Other drought stricken sub-regions include Buganda at 17 percent and Bunyoro, Ankole and Kigezi with 4.2 percent respectively.
Dr Baryomunsi said the government will promote the growing of food crops such as maize, sorghum and beans, with mobilisation of key institutions and individuals to engage in the activity on a large scale.
The identified institutions include Uganda Prisons Services, Uganda People’s Defence Forces, National Enterprise Corporation, and National Agricultural Research Organisation.
“Cabinet agreed to support the proposed interventions of partnering with large scale commercial farmers and entities for mass production of strategic commodities to guarantee food and animal feed security,” he said.
The minister added that the government institutions will be given grants and private large scale farmers shall receive interest free loans.
The government plans to grow maize on 114,219 acres, soya beans on 59,000, beans on 22,810 acres, and sorghum on 2,720 acres, all covering 224,650 acres.
The approved Shs300b is slated to cover two seasons starting from August to December and the first season of next year.
Food insecurity has been instigated by the long dry spells and high fuel prices, which has seen skyrocketing commodities prices. This prompted the Agriculture ministry to draft a plan, but they lacked the funding.
The Daily Monitor last month reported that eight in every 10 Karimojong households have no or limited food.

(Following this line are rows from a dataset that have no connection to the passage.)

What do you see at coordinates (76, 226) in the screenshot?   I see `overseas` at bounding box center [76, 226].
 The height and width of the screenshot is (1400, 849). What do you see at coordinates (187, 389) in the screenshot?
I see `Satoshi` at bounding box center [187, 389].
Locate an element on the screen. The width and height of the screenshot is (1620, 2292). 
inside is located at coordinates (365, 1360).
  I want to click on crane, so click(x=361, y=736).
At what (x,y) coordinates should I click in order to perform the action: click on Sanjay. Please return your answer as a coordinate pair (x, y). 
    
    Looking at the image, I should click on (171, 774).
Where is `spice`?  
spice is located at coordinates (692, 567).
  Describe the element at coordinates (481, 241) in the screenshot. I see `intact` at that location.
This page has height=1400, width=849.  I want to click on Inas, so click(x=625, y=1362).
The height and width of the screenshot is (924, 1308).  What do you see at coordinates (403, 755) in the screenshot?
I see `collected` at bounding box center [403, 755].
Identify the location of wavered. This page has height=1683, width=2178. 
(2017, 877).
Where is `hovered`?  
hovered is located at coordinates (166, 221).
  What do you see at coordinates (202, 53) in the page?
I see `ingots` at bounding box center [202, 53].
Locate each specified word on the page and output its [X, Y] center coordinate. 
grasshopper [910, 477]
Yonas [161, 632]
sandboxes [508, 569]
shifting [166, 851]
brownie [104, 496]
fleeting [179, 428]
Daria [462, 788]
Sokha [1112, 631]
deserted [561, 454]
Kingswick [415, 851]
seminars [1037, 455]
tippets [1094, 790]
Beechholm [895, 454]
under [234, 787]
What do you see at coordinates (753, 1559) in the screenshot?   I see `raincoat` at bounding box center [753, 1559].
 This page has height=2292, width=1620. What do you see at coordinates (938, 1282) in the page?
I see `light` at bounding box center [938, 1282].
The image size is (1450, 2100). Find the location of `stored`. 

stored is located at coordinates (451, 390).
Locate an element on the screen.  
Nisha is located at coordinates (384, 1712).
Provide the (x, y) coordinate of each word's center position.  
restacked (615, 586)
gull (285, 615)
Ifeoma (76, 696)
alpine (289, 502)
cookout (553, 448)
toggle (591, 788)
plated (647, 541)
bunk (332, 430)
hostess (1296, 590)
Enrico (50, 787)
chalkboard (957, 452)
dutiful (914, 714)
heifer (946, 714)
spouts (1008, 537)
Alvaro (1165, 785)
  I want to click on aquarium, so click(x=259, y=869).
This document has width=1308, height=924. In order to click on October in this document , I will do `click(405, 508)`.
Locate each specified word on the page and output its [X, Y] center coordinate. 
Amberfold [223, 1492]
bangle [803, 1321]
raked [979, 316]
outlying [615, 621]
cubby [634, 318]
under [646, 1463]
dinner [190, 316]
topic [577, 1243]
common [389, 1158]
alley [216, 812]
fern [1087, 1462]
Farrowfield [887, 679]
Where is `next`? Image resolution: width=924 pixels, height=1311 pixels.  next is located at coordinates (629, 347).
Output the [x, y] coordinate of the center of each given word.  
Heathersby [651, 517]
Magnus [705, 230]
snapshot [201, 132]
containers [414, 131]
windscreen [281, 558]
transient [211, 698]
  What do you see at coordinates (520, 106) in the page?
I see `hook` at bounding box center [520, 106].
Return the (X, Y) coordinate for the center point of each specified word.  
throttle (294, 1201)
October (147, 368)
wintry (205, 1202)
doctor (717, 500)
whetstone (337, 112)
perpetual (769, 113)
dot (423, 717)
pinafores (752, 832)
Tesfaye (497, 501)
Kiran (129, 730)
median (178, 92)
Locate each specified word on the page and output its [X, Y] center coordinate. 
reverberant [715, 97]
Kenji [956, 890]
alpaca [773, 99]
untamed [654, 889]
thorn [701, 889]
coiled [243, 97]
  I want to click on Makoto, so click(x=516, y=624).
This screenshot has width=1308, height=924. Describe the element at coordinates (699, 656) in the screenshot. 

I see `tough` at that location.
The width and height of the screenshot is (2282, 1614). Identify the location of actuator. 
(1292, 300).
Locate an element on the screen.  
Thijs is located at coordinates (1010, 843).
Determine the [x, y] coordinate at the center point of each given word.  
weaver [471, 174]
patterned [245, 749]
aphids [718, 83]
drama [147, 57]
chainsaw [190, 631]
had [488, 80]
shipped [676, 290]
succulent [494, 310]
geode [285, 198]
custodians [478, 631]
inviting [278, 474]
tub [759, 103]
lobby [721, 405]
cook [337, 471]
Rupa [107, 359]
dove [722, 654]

Leaders in the cattle keeping sub-region claim hunger-related diseases have killed more than 900 residents since the start of the year, with the misery made worse by incessant raids and massive crop failure.
Mr Lote Paul Kodet, the Kotido chairperson, last month said the district had lost 626 residents, mainly elders and children aged 3 and 6, to hunger-related causes since February.
At the same press conference, the minister opened up on the Cabinet’s decision to pass principles for the amendment of the Animal Diseases Act and further directed the Minister of Agriculture, Animal Industry and Fisheries to draft a Bill for considerations.
Dr Baryomunsi said the Bill intends to address the gaps identified in the current framework for animal prevention and control, promote quality and safety of food from animals as well as enhance trade in animals and their products.
“This is an old Act of 1964, which was slightly amended in 2000 and a lot of things have since changed. There is a need to amend it so that we can capture issues to do with disease prevention and control,” he said.
Among the approved principles for amendment included; aligning the Animal Disease Act with the World Organization for Animal Health standards, strengthening prevention and control of animal diseases, establishment of laboratory services and tightening in the penalties for those contravening the Act and Regulations.